Clinicians have observed that some patients are particularly sensitive to the feelings and experiences of others, and more prone to outside stimuli. In this way, empathy could be a common quality in these patients. In 1825, Jean Marc Gaspard Itard made the first known medical description of TS based on two cases, one of which was later followed by Jean-Martin Charcot. In 1885 Gilles de la Tourette put together information from previous fragmented reports and wrote a complete and formal description, thus establishing a novel clinical entity. Behavioural abnormalities such as obsessions, compulsions, inattentiveness and hyperactivity, commonly observed in TS patients, were considered mental tics at the time. Current diagnostic criteria are very similar to Gilles de la Tourette’s description. TS is characterized by the presence of multiple motor and one or more vocal tics. In this disorder, tics are not caused by the direct physiologic effects of a substance or a general medical condition. Tic symptomatology is persistent for over a year, and in this period, tics are not absent for more than three consecutive months.

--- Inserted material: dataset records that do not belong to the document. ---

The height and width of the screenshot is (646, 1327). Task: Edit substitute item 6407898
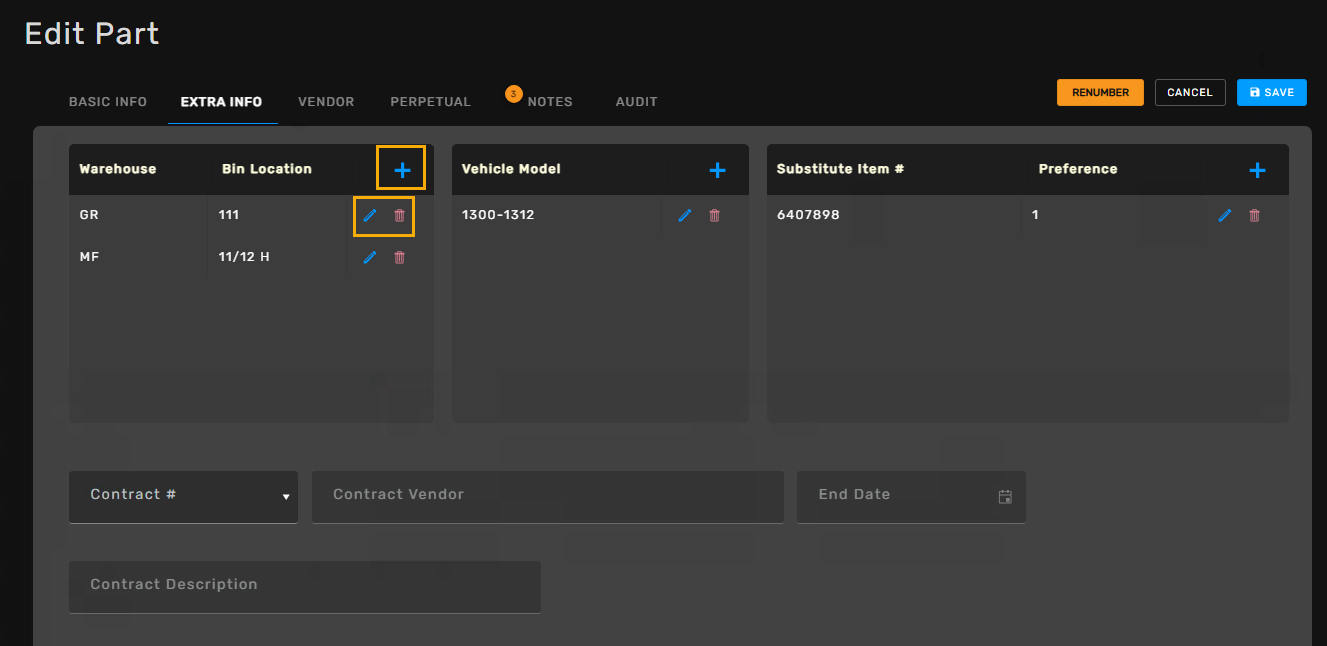point(1225,216)

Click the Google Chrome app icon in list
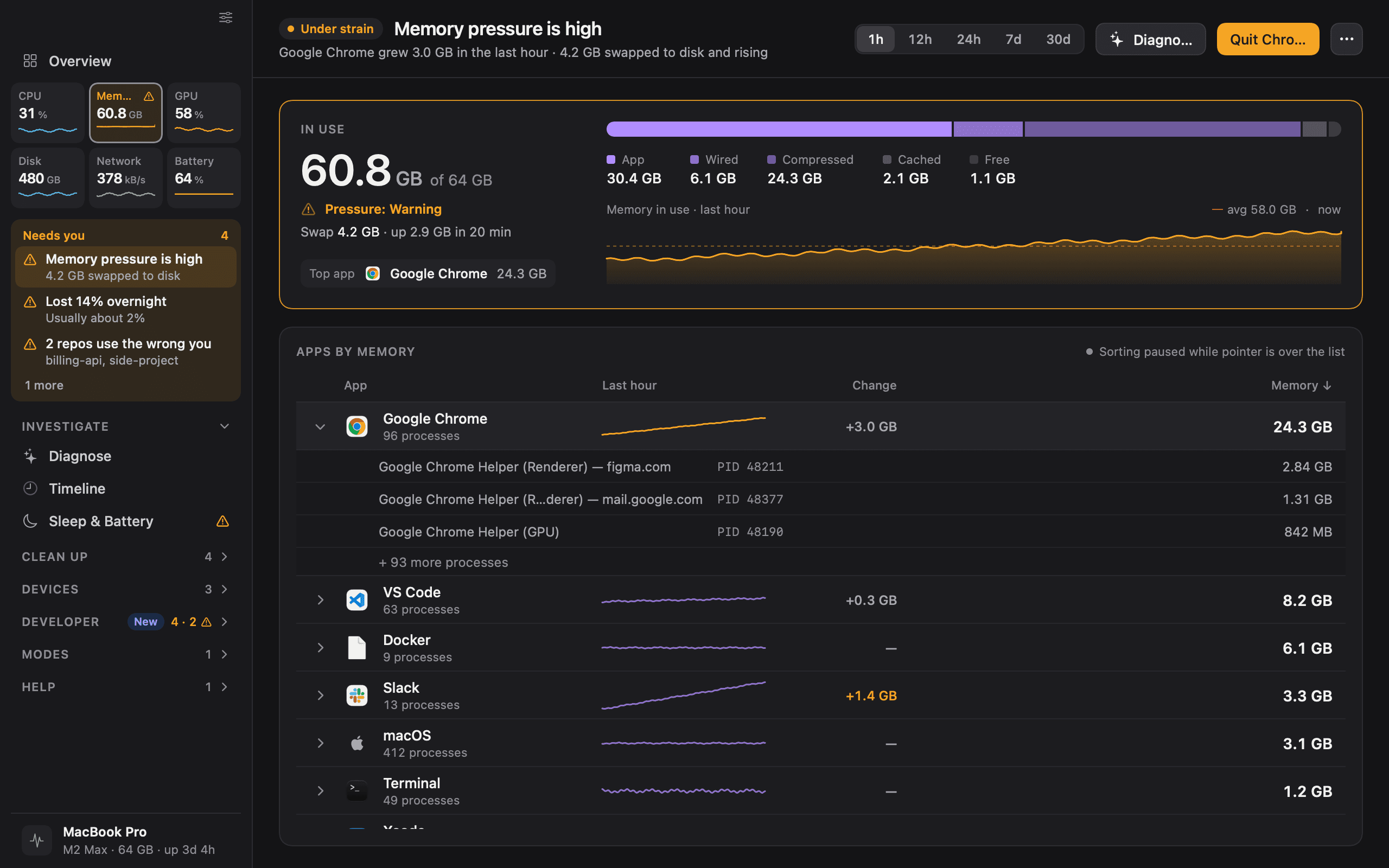pyautogui.click(x=356, y=426)
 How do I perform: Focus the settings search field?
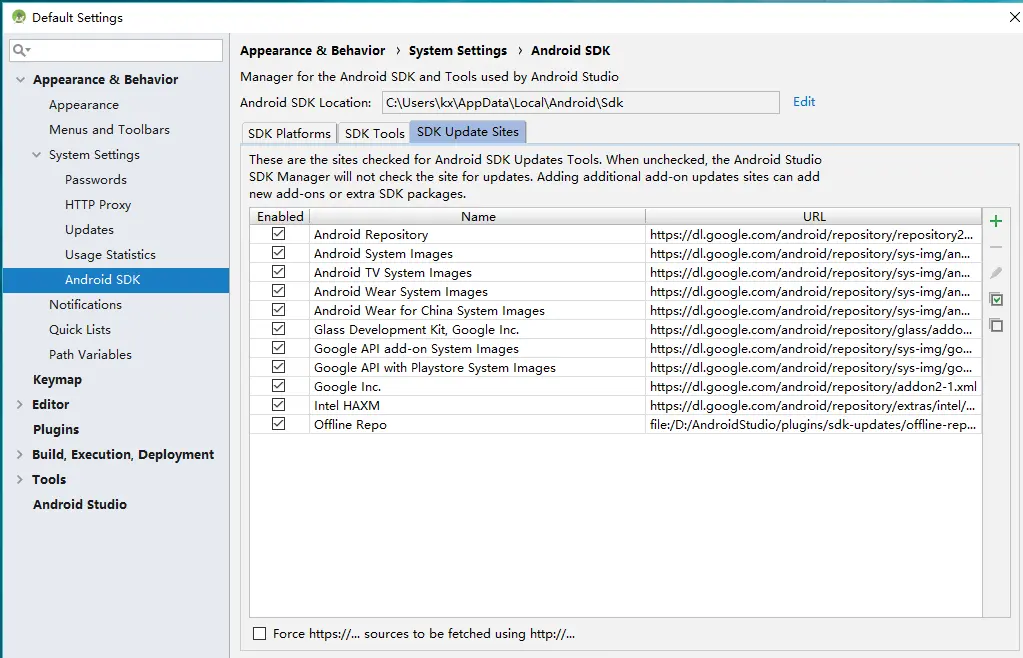coord(125,50)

There is no exact consensus between the DSM-IV and the Tourette Syndrome Classification Study Group of whether the age of onset should be prior to 18 or 21 years of age, how cases of onset after 21 years should be diagnosed, and if marked distress or significant impairment caused by tics is necessary to define the condition as definite TS. However, the text revision of the DSM-IV (TR) no longer specifies that TS symptoms have to cause distress or impair the functioning of the patients. With respect to the age of onset, the ICD-10 Classification of Mental and Behavioural Disorders describes the onset almost always in childhood or adolescence, and in this way it would no longer exclude cases with later onset. Numerous studies confirmed in the 20th century that genetics plays an important role in the etiology of TS. Family studies proved that the disease runs in families. First-degree relatives of TS patients are indeed in greater risk for TS than the general population. Twin and adoption studies demonstrated that genes have an important role in the etiology of TS, and as much as 90% of the vulnerability to this syndrome could be affected by genes. In addition, environmental, epigenetic and even stochastic factors may affect the susceptibility to TS.
At the molecular level, linkage in families and association in unrelated TS subjects have been the main methods used to search for vulnerability genes. Sequencing of almost the entire human genome made it possible to assess the gene expression of thousands of genes on a single chip; recent studies reported a preliminary specific profile in the blood of TS patients. If confirmed, this finding could be useful in the identification of genetic factors related with TS.
Given the multi-factorial nature of TS, a thorough clinical description in large samples should be considered; besides association, linkage and sequencing studies, possible gene-gene and geneenvironment interactions would also need to be analysed, as well as epigenetic factors, and gene expression patterns.